Diary Of A Busker Day 684

Diary Of A Busker Day 684 Saturday January 24th 2015 Winchester (1. Opposite Vodafone, Time: 3:17-3:37pm, 2. Opposite Oxfam, Time: 3:43-5:15pm).

The amplified rockabilly trio – I forgot the name – were set up at The Butter Cross, and although I couldn’t really hear them at Pavilion on the other side of the alleyway, I carried on down to Vodafone. There was the paintball kiosk opposite, and a couple of feet from where I was setting up, a girl, or woman rather – early 20’s – holding an orange bucket, bigger than mine and not a pumpkin one, collecting for something, which going by what was on her t-shirt, was called something or other – her hood was covering up the first word – Sense Foundation. Under two hand prints it said ‘Leave your hand print on the world’.
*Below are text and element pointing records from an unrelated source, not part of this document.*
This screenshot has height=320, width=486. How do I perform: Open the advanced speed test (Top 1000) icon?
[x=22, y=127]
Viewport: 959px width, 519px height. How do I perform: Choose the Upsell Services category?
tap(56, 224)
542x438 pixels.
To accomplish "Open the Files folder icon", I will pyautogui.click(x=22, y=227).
Now, I thought she’d turn around at some point during my setting up, see me setting up and move away a bit, but she didn’t. In fact, she never even turned around until I was about to start up, then she said ‘Excuse me sir, but you’re not supposed to set up, collecting, less than twenty feet from someone else’. (The bloody cheek!) So I said ‘Who said that?’ ‘It’s a rule from the council’. ‘Well I’ve never heard of that before (true)…well, I’m all set up, I can’t go anywhere (I could have) – this is where I usually set up. Surely you can go…over there (pointing over the road)’. ‘Well, YOU can (bloody cheek!), I’ve been here all day’, she said, to which I, starting to feel my blood boil, replied ‘Well, it’s about time you went somewhere else’.

And that was that. She resumed her natural position – with her back to me, I started Albatross, did a few more and she never turned again, for fifteen minutes, holding her bucket and me with mine on the ground three feet away. Then she was joined by another person of the same sex and age and she ignored me, too. Five minutes later, they left. But not before I got my camera from the bucket and took a photo: my view, with them two feet in front of me.
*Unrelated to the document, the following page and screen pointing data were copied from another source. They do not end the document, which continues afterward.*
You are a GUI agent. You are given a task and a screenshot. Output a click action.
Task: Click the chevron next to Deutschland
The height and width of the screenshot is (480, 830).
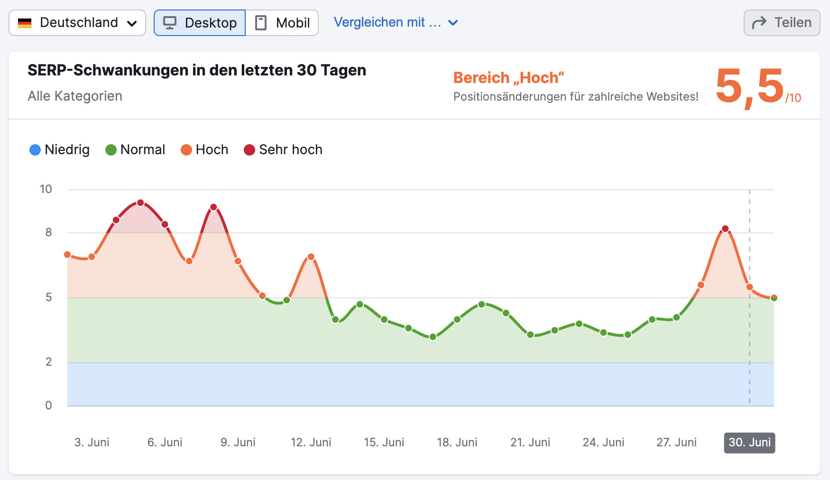[x=133, y=23]
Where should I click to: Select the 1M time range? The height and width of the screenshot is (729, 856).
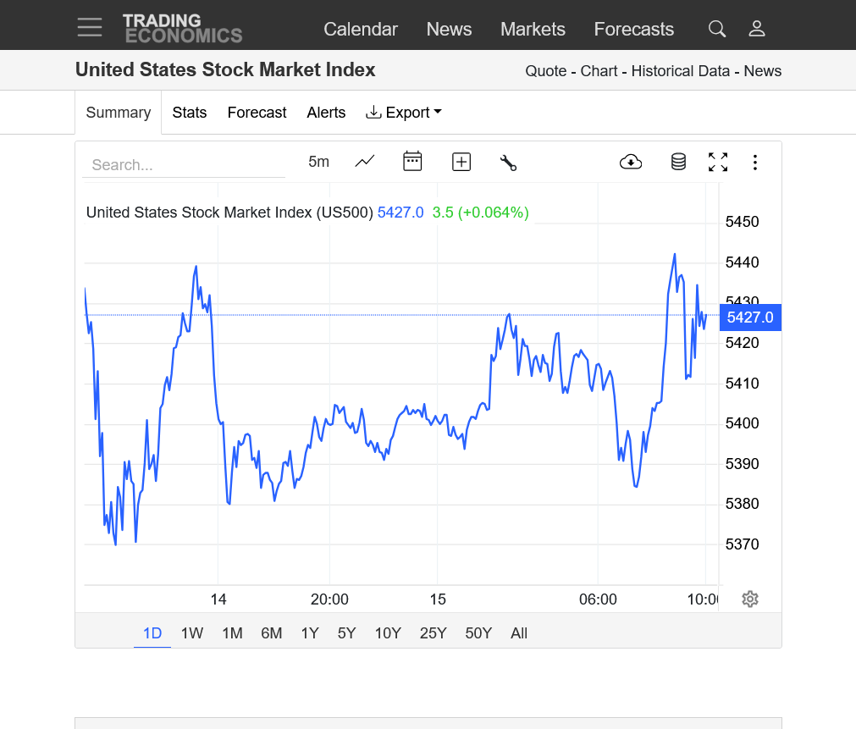[x=232, y=633]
One of the paintball blokes who’d witnessed our disagreement was laughing. He was looking at me so I smiled as I think we had an understanding. I think he thought the girl was a bit odd. At one point, during the stand-off, he made an attempt to come to my aid, by indicating to the girl an outstretched arm, that she could go over and stand near him. But she’d obviously made up her mind: she was not going to move…or be moved! Anyway, if they hadn’t have left, I would have gone myself, as I’d done twenty minutes and got nothing. Loads of peopleoids about, of course.

So I bombed down the road and started up at Oxfam. Not long after that, the stroke lady, who I hadn’t seen in awhile, appeared in her wheelchair, pushed by her daughter or daughter-in-law. I carried on with Albatross, then said ‘Now I know what YOU like’ and went into Chinatown, My Chinatown, and, of course, there she was, smiling and trying to sing along. The daughter made to get some money out but I said not to.

Well, Chinatown’s now Song Of The Day because during it a foreign woman asked to buy a CD. I motioned to the stroke lady and said ‘OK, just a minute’. She understood and I carried on and finished the song. Then I showed her the old CD, that is, the one with Kirstin White’s painting of me on the cover. But I also showed her the new one which hasn’t got a cover yet. Doll’s doing one soon.

Anyway, this lady wanted both CDs! So I thought £8 each…£16. She gave me a £20 note and she got four pound coins back, from the bucket. It was worth coming into town just for that. I couldn’t believe it. After that, an Indian family donated and filmed my hands close up as I did The Third Man. After, I wrote The Third Man on the back of a card and gave it to him, in case he puts it on youtube.

I held out for an hour and a half before the cold got too much. In fact, it was the feet more than anything else. Just before I packed up a man asked for While My Guitar Gently Weeps – the one the god bloke usually asks for. So I did that, complete with mistakes. Before I did it, he mentioned something he thought I’d like: Good Dog, Happy Man by someone whose name he couldn’t remember. I said I’d look it up and I did and it’s a bit boring, I have to say.